SO it’s a quiet day up in Heaven and God’s drumming his fingers on his desk and checking Twitter.

It comes to His notice that people are getting married in places other than churches. He raises an eyebrow.

Then He sees that people getting married in places other than churches sometimes like to sing religious songs. Or songs that sound like they might have some religious intent, such as Angels by Robbie Williams or Say A Little Prayer by Aretha Franklin.

“I smite thee,” he tweets. “This will not stand.”

And lo! People who are not getting married in church cannot have any religious music at the ceremony.

Now I like to think The Man Upstairs, unlike the man in the White House, has more important things to be worrying about than tweeting such nonsense.

So it’s down to us mere mortals to come up with ridiculous rules, such as banning two men from loving each other, telling women they can’t wear the burka and that little gem, the Marriage and Registration Act 1856, which declares register offices cannot go anywhere near any form of “religious service”.

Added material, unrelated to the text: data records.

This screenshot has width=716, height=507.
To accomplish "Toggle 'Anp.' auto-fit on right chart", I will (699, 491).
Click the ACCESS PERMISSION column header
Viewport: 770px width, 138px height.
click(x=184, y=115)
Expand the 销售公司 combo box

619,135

I discovered this new rule through my elderly mother, who was telling me that my niece had been summoned before the registrar ahead of her nuptials next year.

Convinced Ma had got the wrong end of the stick (sorry, I know — Mother’s always right), I consulted my niece who informed me it was indeed true.

Well that’s like a red rag to a bull. I am determined to hum at least one verse of All Things Bright And Beautiful under my breath, perhaps while they’re signing the register.

“Please don’t,” texted my niece. “We can’t afford to do it again.”

Which begs the question, what happens if you do accidentally segue into a chorus of Dear Lord and Father of Mankind? Do the police burst in and arrest everyone? Is the marriage declared null? Will you have to postpone your honeymoon in order to make the ensuing court appearance?

A spot of research tells me that until 2005, the rules were even sillier. Pop songs that have any religious connotation were also banned. So no Livin’ On A Prayer as you walk down the aisle (or whatever it’s called in a register office).

Thankfully, someone had a short, sharp attack of common sense and the rules have now been relaxed, so if Heaven is a Place on Earth by Belinda Carlisle is how you want to celebrate the start of married life, society is now cool with that.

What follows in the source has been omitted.